**Exercise task 1**
Repeat the entries exactly, everything from the one containing "Über uns (85, 2313)" down to the one containing "連絡美僑 (724, 35)", both included.
**Exercise task 2**
Continue the list of store-bought treats from where it stops.
##### Passage given #####
1. Flore de Moscato ($4.99) – delicious blend of Orange Muscat and Muscat Canneli. Great dessert wine to drink on its own or pair with some flourless chocolate cake. I’m not a big drinker, but I have a terrible sweet tooth. So… dessert wines are totally up my alley.

2. Chocolate croissant ($3.99) – Flaky, buttery pastry rolls with a chocolate log in the middle. Every package has 4 croissants. I’ve already waxed rhapsodic about this particular treat from TJ’s. In a nutshell, if loving these is wrong, I don’t want to be right.

3. Lemongrass chicken eggrolls ($2.99) – a package of 10 mini eggrolls that will bake up crispy and golden in your oven. Juicy chicken filling, with lemongrass and pepper. These treats would be perfect for finger foods.
##### Data in this exercise #####
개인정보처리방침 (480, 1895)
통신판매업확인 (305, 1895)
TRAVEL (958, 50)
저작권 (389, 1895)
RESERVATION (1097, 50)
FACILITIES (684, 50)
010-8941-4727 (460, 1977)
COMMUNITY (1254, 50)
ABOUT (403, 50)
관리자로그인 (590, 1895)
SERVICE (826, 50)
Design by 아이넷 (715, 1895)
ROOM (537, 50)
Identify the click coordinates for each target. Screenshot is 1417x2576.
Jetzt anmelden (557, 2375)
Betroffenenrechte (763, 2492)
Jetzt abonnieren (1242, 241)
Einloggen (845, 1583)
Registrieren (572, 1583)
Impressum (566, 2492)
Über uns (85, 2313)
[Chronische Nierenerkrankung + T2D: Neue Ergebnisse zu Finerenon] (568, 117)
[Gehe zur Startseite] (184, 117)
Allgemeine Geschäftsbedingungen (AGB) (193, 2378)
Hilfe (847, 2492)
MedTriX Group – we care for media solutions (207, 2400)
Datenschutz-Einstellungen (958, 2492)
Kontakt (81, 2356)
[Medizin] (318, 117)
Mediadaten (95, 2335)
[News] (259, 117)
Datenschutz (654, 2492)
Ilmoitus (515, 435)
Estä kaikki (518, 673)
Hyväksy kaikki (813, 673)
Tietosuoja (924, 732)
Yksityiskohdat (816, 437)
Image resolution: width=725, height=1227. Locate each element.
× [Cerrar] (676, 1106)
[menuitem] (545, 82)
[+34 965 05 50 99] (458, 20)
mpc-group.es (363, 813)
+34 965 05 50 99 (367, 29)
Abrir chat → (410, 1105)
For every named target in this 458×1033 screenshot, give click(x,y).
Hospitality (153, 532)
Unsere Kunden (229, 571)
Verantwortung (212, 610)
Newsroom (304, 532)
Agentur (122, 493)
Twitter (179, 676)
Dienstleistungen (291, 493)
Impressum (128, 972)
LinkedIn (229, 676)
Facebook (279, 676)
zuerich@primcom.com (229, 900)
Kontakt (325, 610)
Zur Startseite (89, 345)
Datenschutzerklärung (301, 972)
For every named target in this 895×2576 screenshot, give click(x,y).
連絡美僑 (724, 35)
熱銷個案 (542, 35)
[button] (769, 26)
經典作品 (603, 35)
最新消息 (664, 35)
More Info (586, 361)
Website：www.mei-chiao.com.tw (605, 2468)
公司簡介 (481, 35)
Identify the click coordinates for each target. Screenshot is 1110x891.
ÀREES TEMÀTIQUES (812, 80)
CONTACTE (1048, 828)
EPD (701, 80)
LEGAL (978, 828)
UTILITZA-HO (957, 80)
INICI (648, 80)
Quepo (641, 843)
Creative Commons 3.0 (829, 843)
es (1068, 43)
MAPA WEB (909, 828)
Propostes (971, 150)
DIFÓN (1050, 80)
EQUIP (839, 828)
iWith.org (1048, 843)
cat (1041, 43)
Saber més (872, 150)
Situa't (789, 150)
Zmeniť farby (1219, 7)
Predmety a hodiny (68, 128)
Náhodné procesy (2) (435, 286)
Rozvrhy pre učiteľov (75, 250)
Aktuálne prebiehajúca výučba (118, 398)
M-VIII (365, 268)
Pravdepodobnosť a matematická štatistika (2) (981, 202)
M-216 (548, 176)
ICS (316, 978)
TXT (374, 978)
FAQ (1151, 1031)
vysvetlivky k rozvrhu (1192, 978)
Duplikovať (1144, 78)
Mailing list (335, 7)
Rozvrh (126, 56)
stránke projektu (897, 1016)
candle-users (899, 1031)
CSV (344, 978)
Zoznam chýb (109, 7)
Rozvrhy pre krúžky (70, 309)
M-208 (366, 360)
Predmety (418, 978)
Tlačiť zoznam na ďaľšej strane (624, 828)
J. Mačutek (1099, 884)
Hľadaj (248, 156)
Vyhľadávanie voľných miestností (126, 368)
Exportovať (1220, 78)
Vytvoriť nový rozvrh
#####
**Expected answer 1**
Über uns (85, 2313)
[Chronische Nierenerkrankung + T2D: Neue Ergebnisse zu Finerenon] (568, 117)
[Gehe zur Startseite] (184, 117)
Allgemeine Geschäftsbedingungen (AGB) (193, 2378)
Hilfe (847, 2492)
MedTriX Group – we care for media solutions (207, 2400)
Datenschutz-Einstellungen (958, 2492)
Kontakt (81, 2356)
[Medizin] (318, 117)
Mediadaten (95, 2335)
[News] (259, 117)
Datenschutz (654, 2492)
Ilmoitus (515, 435)
Estä kaikki (518, 673)
Hyväksy kaikki (813, 673)
Tietosuoja (924, 732)
Yksityiskohdat (816, 437)
Image resolution: width=725, height=1227. Locate each element.
× [Cerrar] (676, 1106)
[menuitem] (545, 82)
[+34 965 05 50 99] (458, 20)
mpc-group.es (363, 813)
+34 965 05 50 99 (367, 29)
Abrir chat → (410, 1105)
For every named target in this 458×1033 screenshot, give click(x,y).
Hospitality (153, 532)
Unsere Kunden (229, 571)
Verantwortung (212, 610)
Newsroom (304, 532)
Agentur (122, 493)
Twitter (179, 676)
Dienstleistungen (291, 493)
Impressum (128, 972)
LinkedIn (229, 676)
Facebook (279, 676)
zuerich@primcom.com (229, 900)
Kontakt (325, 610)
Zur Startseite (89, 345)
Datenschutzerklärung (301, 972)
For every named target in this 895×2576 screenshot, give click(x,y).
連絡美僑 (724, 35)

**Expected answer 2**
4. Vermont apple chicken sausages ($3.49) – 5 pre-cooked sausages with the most delightful sweetness. I like to chop these sausages into thin slices, pan-fry them (no oil necessary) until browned, then just eat them by themselves or fold them into omelets with sauteed mushrooms and caramelized onions.

5. Mango sorbet ($3.99) – Honestly? Honestly?? This taste just like frozen, pureed mangos. This sorbet captures the essence of mango down to the fruit’s last pulpy drop. It’s the perfect indulgence on a Summer night.

6. Pizza Parlano ($4.69) – Best. Frozen. Pizza. Ever. Sausage, pepperonis, onions, bell peppers (i.e. my favorite ingredients on one pizza!). The meats are all nitrate-free, so I can indulge (relatively) guiltlessly. I just make one of these pizza and toss together a salad for a quick and yummy meal for two.

(Can you tell that I love adjectives related to food?)

Share your favorite under-$5 treats in the comments!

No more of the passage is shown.